DATA FOR PROCESSING:
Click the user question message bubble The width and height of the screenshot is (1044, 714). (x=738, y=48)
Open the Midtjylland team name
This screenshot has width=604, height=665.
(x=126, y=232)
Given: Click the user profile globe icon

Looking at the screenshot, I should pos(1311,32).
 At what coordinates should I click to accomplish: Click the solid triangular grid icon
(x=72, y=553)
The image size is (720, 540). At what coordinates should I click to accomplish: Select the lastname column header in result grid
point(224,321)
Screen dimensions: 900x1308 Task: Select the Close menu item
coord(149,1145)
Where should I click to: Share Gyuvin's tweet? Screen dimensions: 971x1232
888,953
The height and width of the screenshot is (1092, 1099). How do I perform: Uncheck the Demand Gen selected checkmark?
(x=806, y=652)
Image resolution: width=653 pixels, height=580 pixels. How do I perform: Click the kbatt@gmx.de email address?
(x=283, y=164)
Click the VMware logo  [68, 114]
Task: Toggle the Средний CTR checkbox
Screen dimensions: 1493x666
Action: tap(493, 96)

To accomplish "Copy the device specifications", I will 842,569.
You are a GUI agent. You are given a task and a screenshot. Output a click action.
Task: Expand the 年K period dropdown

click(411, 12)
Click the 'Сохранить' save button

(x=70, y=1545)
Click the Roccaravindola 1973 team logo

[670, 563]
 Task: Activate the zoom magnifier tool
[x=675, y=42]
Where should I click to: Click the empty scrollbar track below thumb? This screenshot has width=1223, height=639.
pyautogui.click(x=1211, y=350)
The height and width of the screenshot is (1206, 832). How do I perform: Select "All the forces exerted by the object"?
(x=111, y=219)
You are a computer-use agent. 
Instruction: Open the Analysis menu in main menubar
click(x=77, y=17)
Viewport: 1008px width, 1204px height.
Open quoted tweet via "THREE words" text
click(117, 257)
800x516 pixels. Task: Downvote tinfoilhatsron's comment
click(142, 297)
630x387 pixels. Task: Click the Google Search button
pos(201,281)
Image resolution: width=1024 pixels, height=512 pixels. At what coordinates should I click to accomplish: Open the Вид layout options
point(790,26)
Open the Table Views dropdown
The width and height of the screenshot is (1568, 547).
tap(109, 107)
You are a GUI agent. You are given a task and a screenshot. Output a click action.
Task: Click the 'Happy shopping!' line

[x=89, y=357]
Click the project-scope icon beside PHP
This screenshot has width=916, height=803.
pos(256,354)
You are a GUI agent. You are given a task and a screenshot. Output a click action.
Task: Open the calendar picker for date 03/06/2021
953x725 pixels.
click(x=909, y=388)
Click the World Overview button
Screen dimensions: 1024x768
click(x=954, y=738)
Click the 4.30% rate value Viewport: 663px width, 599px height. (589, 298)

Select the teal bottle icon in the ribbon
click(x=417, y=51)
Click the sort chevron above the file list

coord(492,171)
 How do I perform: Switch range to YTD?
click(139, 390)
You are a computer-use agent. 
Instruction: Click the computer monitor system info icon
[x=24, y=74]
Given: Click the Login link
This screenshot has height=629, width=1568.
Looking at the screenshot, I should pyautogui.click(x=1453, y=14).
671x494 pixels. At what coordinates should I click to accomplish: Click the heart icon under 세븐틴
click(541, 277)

AIM OF THE EXERCISE: Every line from the line containing "953x725 pixels." to the last line of the material above must be repeated exactly, and no other line.

ANSWER TO THIS EXERCISE:
953x725 pixels.
click(x=909, y=388)
Click the World Overview button
Screen dimensions: 1024x768
click(x=954, y=738)
Click the 4.30% rate value Viewport: 663px width, 599px height. (589, 298)

Select the teal bottle icon in the ribbon
click(x=417, y=51)
Click the sort chevron above the file list

coord(492,171)
 How do I perform: Switch range to YTD?
click(139, 390)
You are a computer-use agent. 
Instruction: Click the computer monitor system info icon
[x=24, y=74]
Given: Click the Login link
This screenshot has height=629, width=1568.
Looking at the screenshot, I should pyautogui.click(x=1453, y=14).
671x494 pixels. At what coordinates should I click to accomplish: Click the heart icon under 세븐틴
click(541, 277)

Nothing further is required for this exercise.